19.5.22

Breviario de vidas excéntricas 12 / Lucio Saavedra

 Al principio, después de cada bronca con Irene, Lucio Saavedra se refugiaba en Verdi o en Donizetti. Se perdía desconsoladamente en las arias sublimes. Se colocaba justo encima de una cresta orquestal y desde allí dominaba el mundo. Como Cody Jarrett en el depósito de gas en Al rojo vivo, pero sin una madre castradora ni sintiéndose en la cima de nada. La ópera, su brío, su vértigo hermosísimo, le restituía el ánimo fugado. Luego, por no acudir siempre a los mismos paliativos del dolor, se atrincheraba en los sándwiches de jamón de York con queso fundido. Se despachaba a gusto en la cocina mientras Irene, pasillo abajo, iba cerrando estruendosamente las puertas, acotando con portazos barítonos la nómina de frases, el rico y siempre inagotable prontuario de insultos.

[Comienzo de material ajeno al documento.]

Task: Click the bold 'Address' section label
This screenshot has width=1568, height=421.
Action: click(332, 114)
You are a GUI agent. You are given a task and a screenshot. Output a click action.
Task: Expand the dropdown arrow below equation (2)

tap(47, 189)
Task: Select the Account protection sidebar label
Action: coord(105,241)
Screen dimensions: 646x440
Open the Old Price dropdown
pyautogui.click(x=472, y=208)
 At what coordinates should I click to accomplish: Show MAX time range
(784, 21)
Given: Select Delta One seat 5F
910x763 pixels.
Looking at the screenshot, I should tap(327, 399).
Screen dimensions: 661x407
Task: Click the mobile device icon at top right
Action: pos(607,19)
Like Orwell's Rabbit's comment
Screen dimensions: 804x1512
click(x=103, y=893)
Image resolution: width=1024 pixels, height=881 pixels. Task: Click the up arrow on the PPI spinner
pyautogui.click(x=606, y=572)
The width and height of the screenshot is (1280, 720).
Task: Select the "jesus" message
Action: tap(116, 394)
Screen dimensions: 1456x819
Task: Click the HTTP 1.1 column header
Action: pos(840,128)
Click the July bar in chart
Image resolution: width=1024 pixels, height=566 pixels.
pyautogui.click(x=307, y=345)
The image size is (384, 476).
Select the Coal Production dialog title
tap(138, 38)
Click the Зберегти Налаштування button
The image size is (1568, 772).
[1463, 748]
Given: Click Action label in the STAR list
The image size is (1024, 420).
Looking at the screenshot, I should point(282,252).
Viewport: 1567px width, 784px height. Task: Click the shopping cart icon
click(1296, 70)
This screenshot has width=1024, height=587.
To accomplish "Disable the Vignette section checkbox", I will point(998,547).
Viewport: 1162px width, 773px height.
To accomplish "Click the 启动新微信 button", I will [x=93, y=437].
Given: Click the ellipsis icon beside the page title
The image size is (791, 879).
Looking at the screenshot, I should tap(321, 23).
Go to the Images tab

Al tiempo que Lucio colocaba con mimo y dulce arrobo la última loncha de jamón, Irene cerraba un parlamento superlativo que la dejaba exhausta al modo en que queda un caballo cuando ha recorrido tres películas de John Wayne en Monument Valley. Como si los ladridos de los perros de Pavlov hiciesen casa en su cabeza, entendía que cuanto más prolongado y combativo era el enfado, cuanto más énfasis daba a las oraciones subordinadas, mayor era el grosor del sándwich. El tiempo durante el que se prolongaron estas amenazas de batalla termonuclear, Lucio entró en kilos.“ No más sándwiches”, se dijo. Da igual que un calcetín mal doblado principie un descenso a los infiernos o que un resto de salsa carbonara malee el esplendor pequeñoburgués de una camisa de tweed de marca. Cualquier desaliño en la recta observancia de ciertos preceptos castrenses movía a Irene a fustigar a Lucio durante un buen par de horas. Después las aguas volvían a su roto cauce (es un decir) y el silencio, como una música que ni se percibiese,, ocupaba las habitaciones durante las jornadas que escoltaban la llegada de un nuevo desastre doméstico. Hasta que un día no encontró Lucio refugio en Puccini o en el queso en lonchas y decidió preparar unas brevísimas maletas y poner tres manzanas de por medio: a casa de sus padres. De donde no debí salir nunca, sentenció al compás grave del único portazo que se atrevió a dar en su matrimonio

La casa de la infancia le imponía una armonía tácita. Al quinto día de plácida recomposición neuronal, la voz de Irene se convirtió, en el perturbado eco de sus recuerdos, en un arrebato de violines de Stockhausen, en una paranoia de hip hop metalúrgico. Nada de palabras: sólo masas enormes de cuerdas arrebatándole el oxígeno al aire, cordilleras de guitarras del infierno de contrapunto. Los días tranquilos devinieron en zozobra cuando Luisa y Federico, los pobres padres, decidieron, tras severas deliberaciones sobre la conveniencia de ser tan estrictos, dejar sentadas cuatro o cinco cosas. “No vaya a ser que el niño se vaya también de aquí, y dónde irá”, gemía la madre.“Tú habla, lo has hecho siempre”, insistía Federico. Y entonces, al principio, después de cada bronca con sus padres, Livio acudía a Verdi, a Puccini, a Donizetti. Las arias de toda la vida. Y arropado por el vigor de las masas orquestales, se envalentonaba y tosía tres quejas y un ultimátum. Con el tiempo, se cansó del lenguaje de los arpegios y regresó a la cocina. York con queso contra bel canto. Se despachaba a gusto mientras papá y mamá revisaban su vida. El noviazgo con Irene, sobre todo. Los años de riña. Los hijos nunca pedidos. Con la pieza última de queso despachada sobre la lámina de fino york, el punto final, un portazo a modo de bocado con un trago de cerveza después. Hasta que un buen día no vio Lucio amparo en estos caprichos culinarios y decidió preparar unas todavía más flacas maletas y fatigar, tripón y arrepentido, las tres manzanas del regreso. Llamar entonces a la puerta. Esperar que Irene estuviese de buen humor. Repetir las frases ensayadas durante la travesía del perdón y tal vez arrumbar en el sótano toda la discografía operística. Y a entrar a saco con el puerro y las espinacas.